30. The Civil Rights Movement has taken the position that the appointment of this select committee, as also the earlier select committee investigating the allegations against Colin Thome J and Wimalaratne J, is unconstitutional. It violates the concept of the independence of the judiciary which is part of the basic structure of the constitution. The actions of such a select committee are outside the scope of the powers of Parliament as they are not ancillary to the exercise of the legislative power. Parliament has no judicial power (except in relation to its own privileges). Under the Constitution, Parliament exercises no supervisory function over judges, in respect of whom its power is limited to removal from office for proved misbehaviour or incapacity. Such misbehaviour or incapacity has to be proved by proper procedure as envisaged by Article 107 of the Constitution. The investigation being conducted by these two select committees is something quite different, for which there is no constitutional provision.
31. As the proceedings of a Parliamentary select committee are held in private, it is not known at the time of compiling this note (May 1984) what has transpired; in neither case has the Select Committee reported to Parliament.
32.In April 1984, at the same time that it appointed the Select Committee to inquire into the affair of the Chief Justice's speech, Parliament also adopted a procedure for the removal of judges under Article 107 of the Constitution. One would have wished it had provided by an Act of Parliament for an inquiry by judges or retired judges, as was done under the identical provision of the Indian Constitution, where the legislature enacted the Judges
Inquiry Act of 1968. Instead, Parliament provided, by standing orders, for allegations (if misbehaviour or incapacity to be inquired Into by a Select Committee of Parliament itself. The question arises as to whether this is compatible with the Constitution, in particular with the independence of the judiciary. The provision is open to question in that the inquiry is to be held by members of Parliament themselves. Members of Parliament will thus be acting in a judicial capacity, though the Constitution provides that Parliament shall not exercise any judicial function itself directly (save for the one exception of matters relating to its own privileges which has no application here).
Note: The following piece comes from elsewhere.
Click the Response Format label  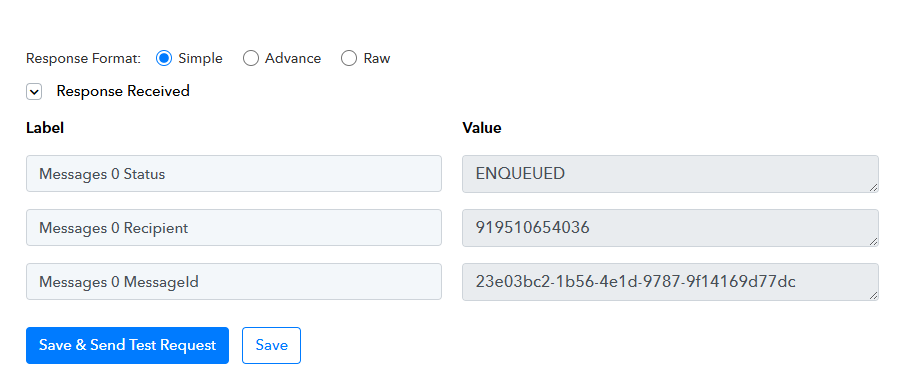click(x=83, y=58)
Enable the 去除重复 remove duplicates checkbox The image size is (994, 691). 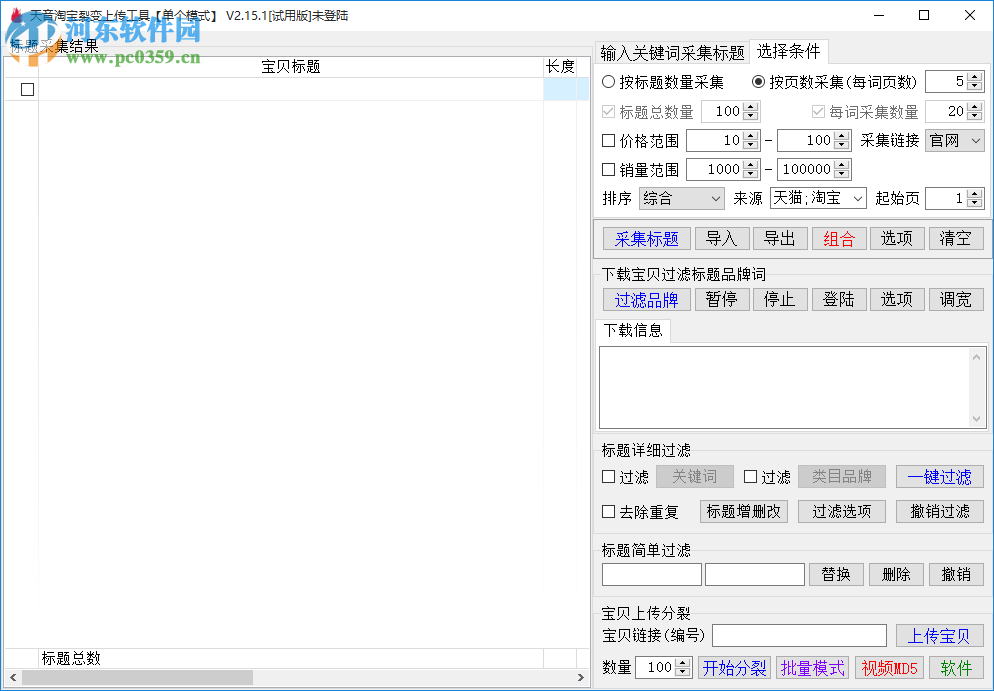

33. In May 1984 Parliament also passed a law seeking to nullify the effect of the Daily News
contempt case (see para above). This was the Parliament (Powers nod Privileges) (Amendment) Act. CRM had criticised this proposal pointing out that in this instance the need to protect the courts from political pressure must prevail over the public right to know. Judges need special protection because their role is special. They have a function different from any other public officers. They arbiters not merely between citizen and
citizen but also between citizen and State. Under our Constitution, they further have the specific task of upholding the citizen's fundamental rights against encroachment by the State. They cannot be expected to perform these functions effectively in a manner so as to maintain public confidence if an attack in Parliament on their conduct and integrity as judges is given publicity in the press. The proposed legislation would be contrary to the independence of the judiciary which is guaranteed by our
Constitution. (CRM document - 01/03/84).
34. However, the constitutionality of this law cannot now be challenged in the courts. Such challenge is possible in Sri Lanka only within a very brief period before a draft law is passed by Parliament.